The researchers will introduce mutations into cells from benign nerve tumours to simulate the progression to cancer. This will help them understand how and why the cells become cancerous and test new drugs targeting that process.

Impact

This project could help us understand why some benign nerve tumours become cancerous in people with NF1 and spot weaknesses that make those cancers vulnerable to new treatments.

Principal Investigator

David Kirsch

Institution

Princess Margaret Cancer Centre

Short Summary

Neurofibromatosis type 1 (NF1) is a common inherited disorder that increases the risk of sarcomas (cancerous soft tissue and bone tumours). Dr David Kirsch and his team, who have previously shown the promise of immunotherapy in treating other soft tissue sarcoma, are now testing whether this approach also works for sarcoma that arises from mutations in the NF1 gene.

Problem

People with NF1 are more likely to develop soft tissue sarcomas known as “malignant peripheral nerve sheath tumours” (MPNSTs).

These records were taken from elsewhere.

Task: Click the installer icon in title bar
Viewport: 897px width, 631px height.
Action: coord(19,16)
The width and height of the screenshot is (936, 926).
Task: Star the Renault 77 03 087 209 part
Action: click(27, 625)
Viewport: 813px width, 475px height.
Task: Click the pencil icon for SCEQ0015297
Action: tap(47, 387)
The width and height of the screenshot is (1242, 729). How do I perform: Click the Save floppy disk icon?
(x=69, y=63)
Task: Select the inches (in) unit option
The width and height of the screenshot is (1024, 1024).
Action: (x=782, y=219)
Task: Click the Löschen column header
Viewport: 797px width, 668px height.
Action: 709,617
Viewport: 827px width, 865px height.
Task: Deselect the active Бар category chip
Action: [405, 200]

Current treatment options for MPNSTs, such as chemotherapy, are not very effective and may have harmful side effects for people with NF1, such as a higher risk of secondary cancers.

Solution

To understand how immunotherapy treatments may work in people with NF1 and sarcomas, Dr Kirsch and his team will use genetic tools to create sarcomas that resemble NF1 mutant MPNSTs. Then they will test immunotherapies on these tumours alone and in combination with radiation therapy.

Impact

This project could expand treatment options beyond traditional approaches and increase survival rates for people with NF1 and sarcomas.